* **WRITTEN TASK 1**
Write out as a numbered list the rows from the one containing "Go to the Analyst tab" through the one containing "point(1382,712)", skipping blank lines and leaving out the pictures.
* **WRITTEN TASK 2**
Continue the text about methane leak sensors from the point where it stops.

Natural gas is considered by many to be a cleaner energy source. The downside to natural gas is the methane that is a primary component. If it leaks into the air—estimates suggest approximately 1-2 percent leakage is common at production sites—it absorbs the sun’s heat and warms the Earth’s atmosphere. Methane is estimated to be the second-largest contributor to global warming, after carbon dioxide.

To address this issue, the Advanced Research Project Agency for Energy (ARPA-E) is partnering with a number of universities, industrial research labs and technology companies to take part in its Innovative Technology to Obtain Reductions (MONITOR) program. IBM has taken a leading role in the program, developing low-cost, highly accurate sensors to detect methane leaks.

As the appropriately last-named William Green, senior manager of the Photonic and Nanoscale Systems Department at IBM Research, describes here, not only do these sensors pick up signs of methane leaks, but they also work in tandem with machine learning and advanced analytics. They help oil and gas companies lessen unintended methane emissions and increase the amount of natural gas they capture and put to market.

IBM Systems Magazine (ISM): What is IBM’s contribution to the ARPA-E MONITOR program’s effort to identify and reduce fugitive methane?

William Green (WG): Overall, the integrated sensing solution we’re developing at IBM Research will ultimately use novel sensor technology and advanced physical analytics to localize and quantify methane leaks within certain applications in the oil and gas industry.

Why would we want to do that? Well, we hear a lot of about carbon dioxide as a greenhouse gas, but if you look at methane and how it traps heat in terms of its greenhouse warming potential, it’s actually about 35x more powerful than carbon dioxide over a hundred-year period. So methane can actually rapidly accelerate the greenhouse gas effect when it makes it into the atmosphere. While there are other significant sources of atmospheric methane around today, including agriculture and landfills, the oil and gas industry is really responsible for roughly a third of the total fugitive methane emissions into the environment.

So with that in mind, ARPA-E, which is part of the U.S. Department of Energy, funded a program a few years ago challenging the technical community to build low-cost, continuously monitoring end-to-end systems that can detect and localize leaks occurring on natural gas production well pads. By quickly detecting and pinpointing where they are, well pad owner-operators can repair and eliminate leaks, particularly the largest ones, known in the industry as “super-emitters,” before they can have a significant impact.

* **ROWS**
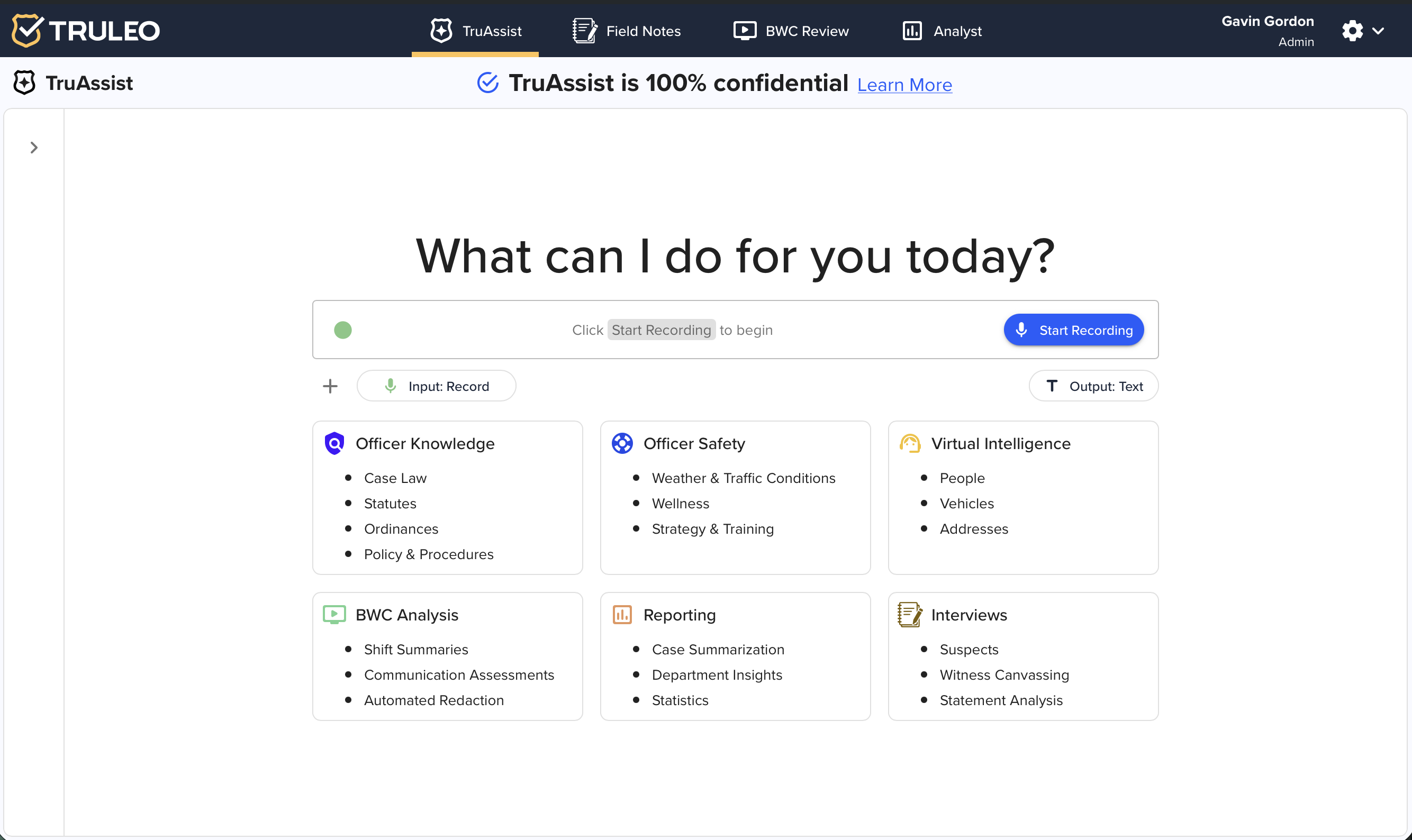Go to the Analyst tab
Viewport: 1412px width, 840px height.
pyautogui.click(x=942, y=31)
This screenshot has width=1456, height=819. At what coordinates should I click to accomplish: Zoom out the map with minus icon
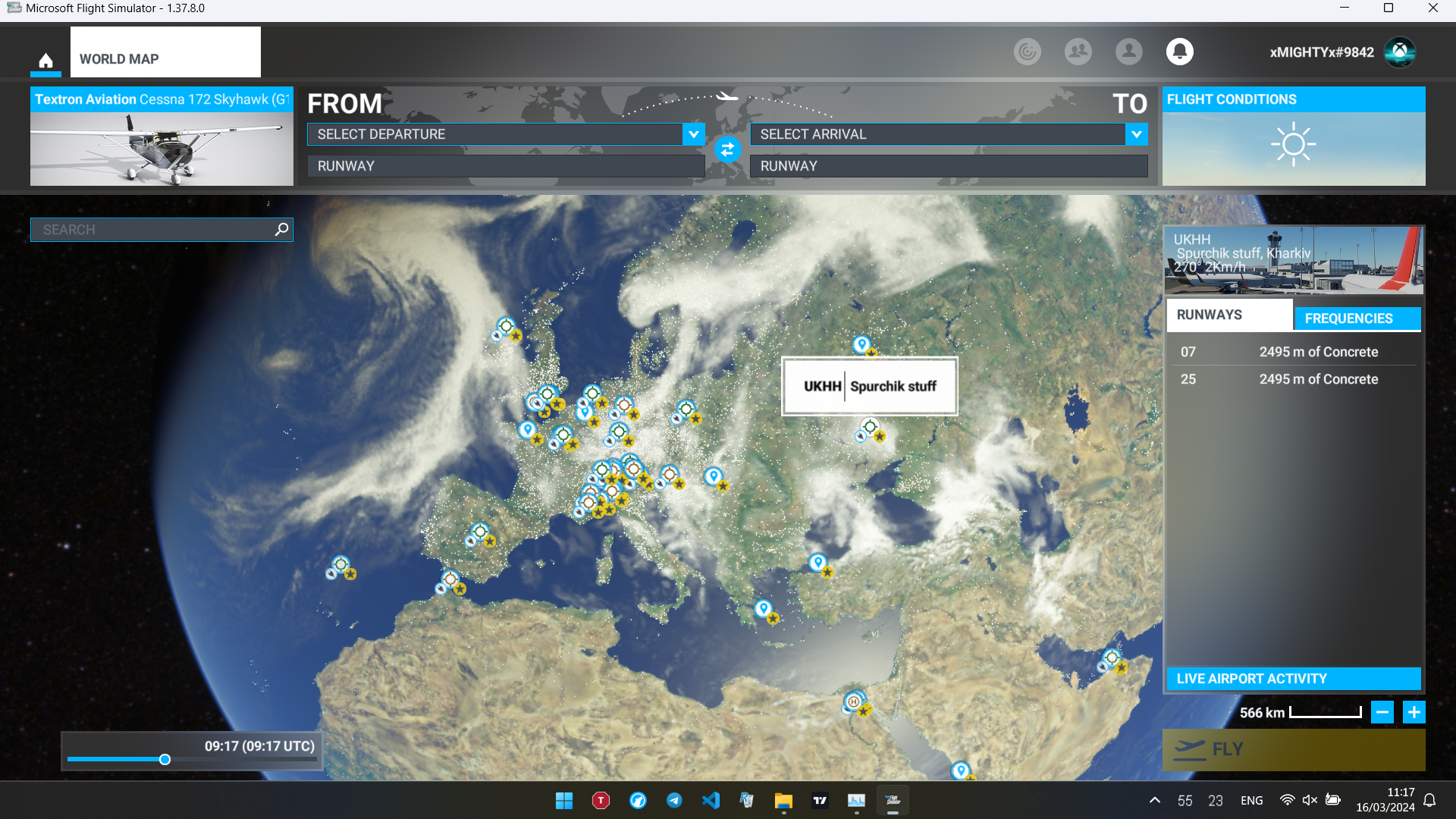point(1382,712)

==

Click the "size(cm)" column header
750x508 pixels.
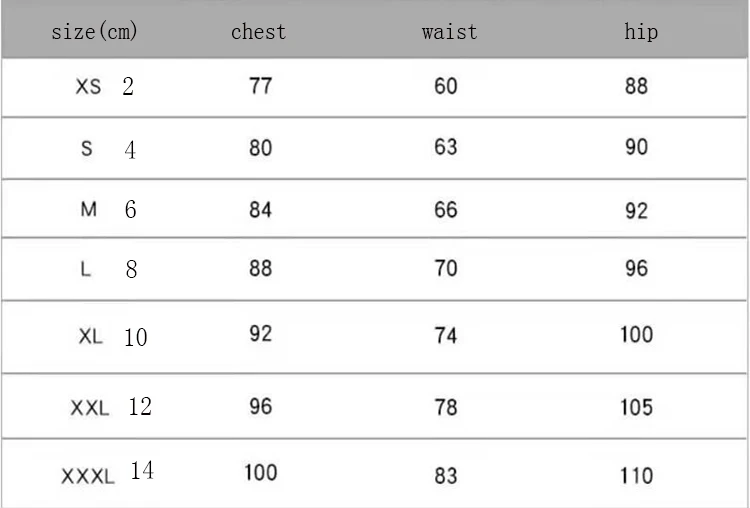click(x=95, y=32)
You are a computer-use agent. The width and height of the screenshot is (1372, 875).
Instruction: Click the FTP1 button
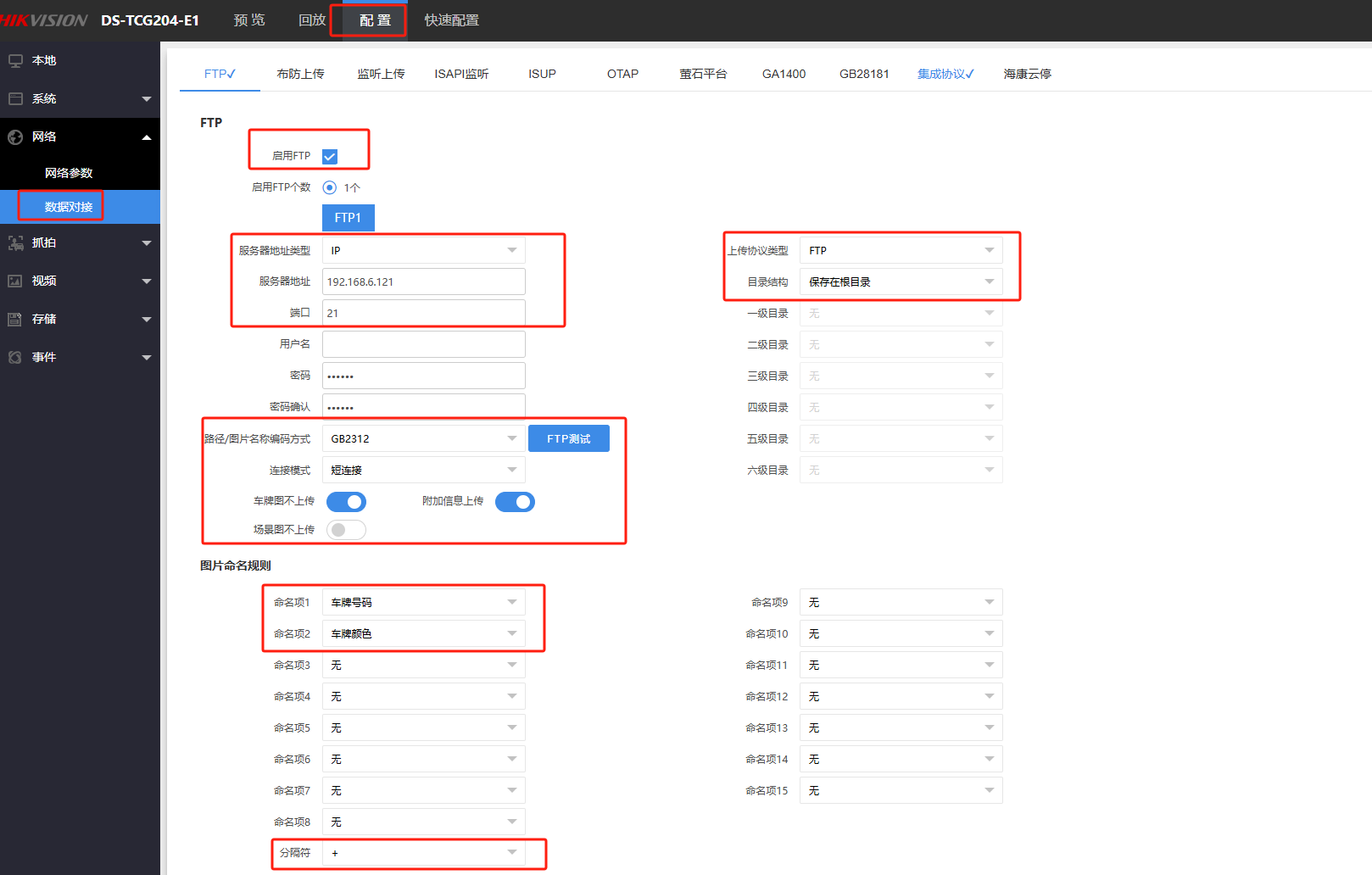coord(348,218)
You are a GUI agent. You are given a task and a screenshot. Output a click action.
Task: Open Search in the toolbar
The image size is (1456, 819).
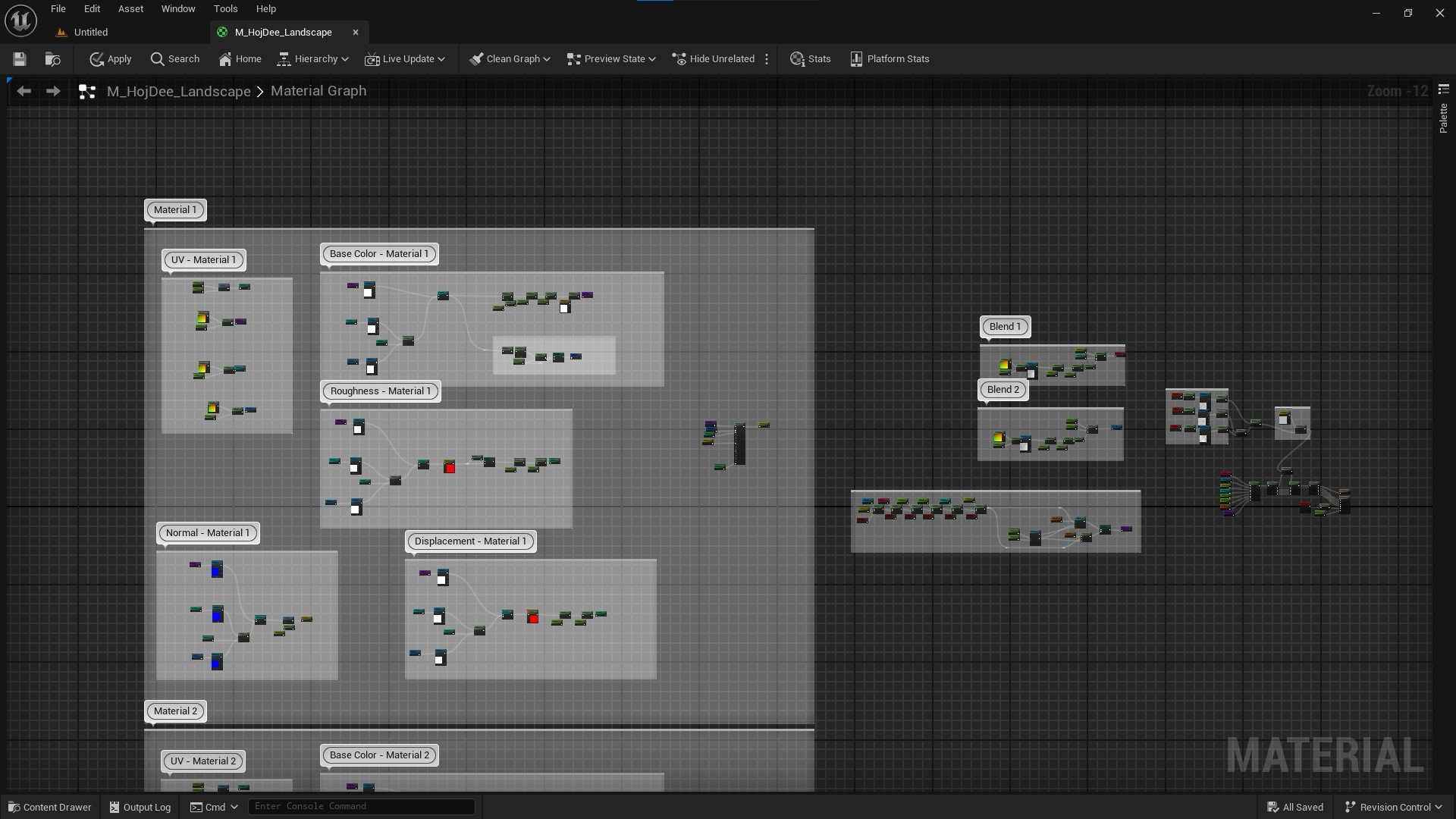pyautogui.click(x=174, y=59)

* **FINAL ANSWER 1**
1. Go to the Analyst tab
2. Viewport: 1412px width, 840px height.
3. pyautogui.click(x=942, y=31)
4. This screenshot has width=1456, height=819. At what coordinates should I click to accomplish: Zoom out the map with minus icon
5. point(1382,712)

* **FINAL ANSWER 2**
Academic groups and government agencies have conducted a number of estimates of the total U.S. production of natural gas escaping into the environment. Some of these estimates indicate that as much as 5 percent of the product is actually just leaking into the air. Not only does this have a significant environmental impact, but is also inefficient in industry terms. Companies can leverage an investment into new methane monitoring technologies to help them reduce leakage and recover more product. Being informed about leaks in real-time as they occur will also allow well pad owner-operators to be more aware of potential safety issues.

ISM: What is your team’s specific role in this program?

WG: We proposed the development of an end-to-end leak detection system to ARPA-E that provides 24-7 autonomous and continuous monitoring. The system acquires methane concentration data from a network of point sensors distributed in an optimal way over the well pad. Using accurate physical models and various statistical analysis techniques running both locally at the sensor nodes as well as in the cloud, this data is processed to not only detect the presence of a leak, but also pinpoint its location and the leak rate. These are important pieces of information that eventually go into a cloud-based asset-level interface that an end user, such as a natural gas well pad operator at an oil and gas company, could use to monitor all of their well pads nationwide, understand which ones are operating within limits and learn which ones require a repair crew to address a leak.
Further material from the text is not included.